Ha, jest i drabina! Mówiłam przecież, że tutaj jest wszystko, co we wnętrzach lubię najbardziej. Dla przypomnienia podrzucam Wam jeszcze posta o niecodziennych zastosowaniach dla drabiny we wnętrzu mieszkania.
Obsługa przestrzega w 100% wypisanych na ścianie reguł – znajomy chciał podmienić składniki na pizzy, ale bezskutecznie.

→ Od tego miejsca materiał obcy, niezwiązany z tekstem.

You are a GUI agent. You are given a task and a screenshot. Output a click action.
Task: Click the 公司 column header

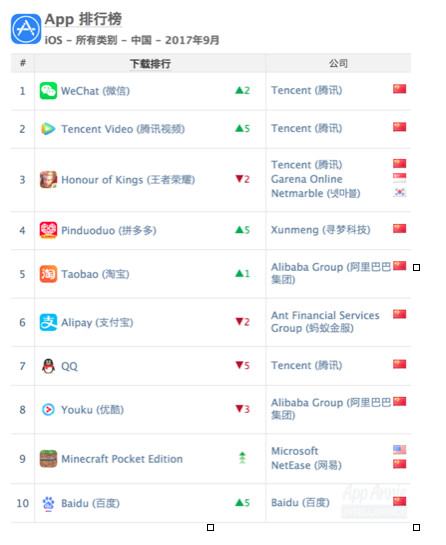point(338,63)
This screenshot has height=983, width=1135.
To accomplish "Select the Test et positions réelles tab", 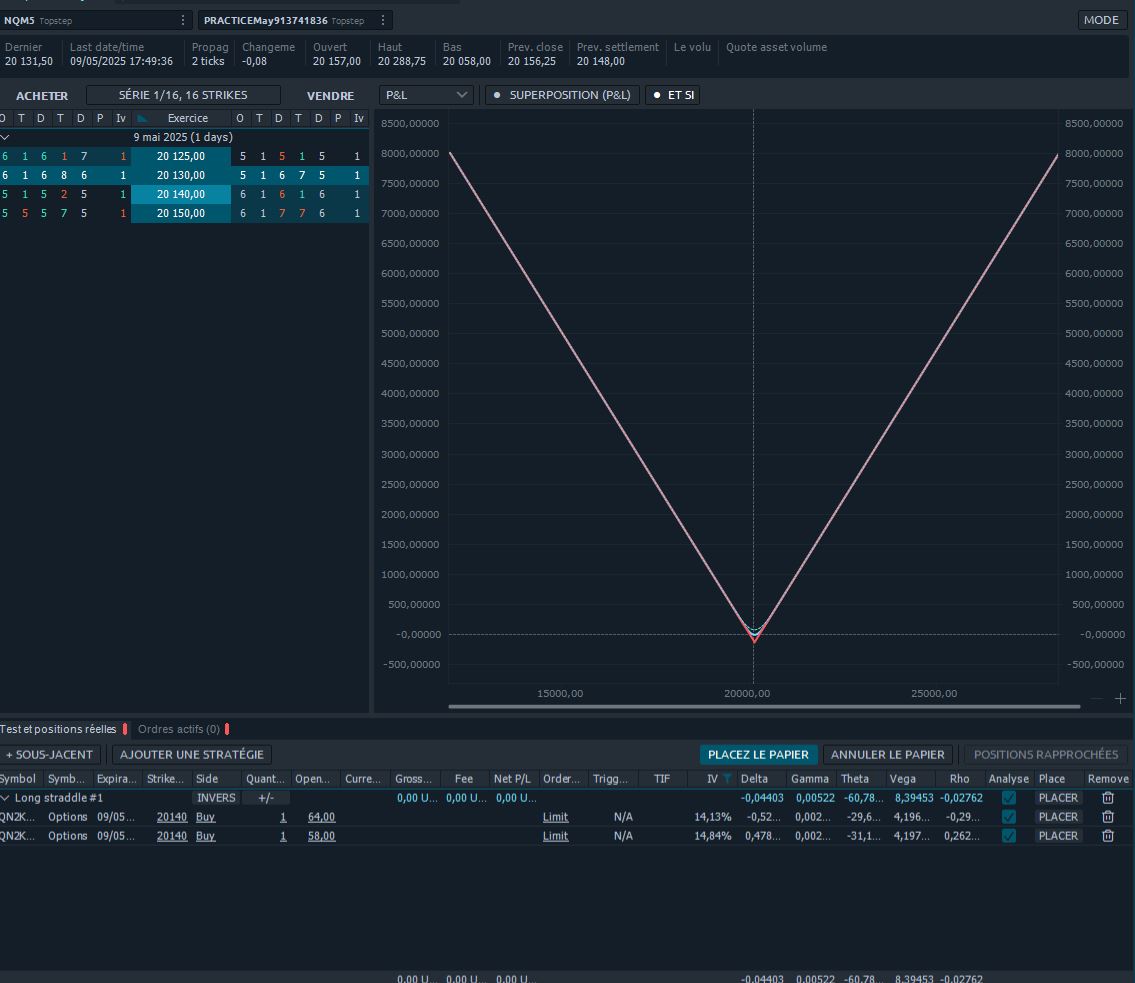I will tap(58, 729).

Moje ulubione miejsca pod oknem… :)
A tak oto w Len Arte prezentuje się moja ulubiona Prosciutto Crudo. To właśnie „przez nią” rok temu doszłam do wniosku, że pizza jednak mi smakuje! Ba, smakuje to mało powiedziane – ale… musi być na niej włoska szynka, mozarella, pomidory i mnóstwo rukoli. Do chwili spróbowania tak skomponowanej pizzy utrzymywałam konsekwentnie, że „pizzy nie lubię i nie wiem o co tyle wokół niej szumu” :D
Jeśli chcecie się dowiedzieć więcej o tym lokalu, jak do niego dotrzeć, co konkretnie można tam zjeść, a także obejrzeć więcej zdjęć pyszności tam serwowanych – to odsyłam Was TUTAJ. Jest to strona projektu #smakujslaskie, który współtworzymy z Odkryjslaskie.org.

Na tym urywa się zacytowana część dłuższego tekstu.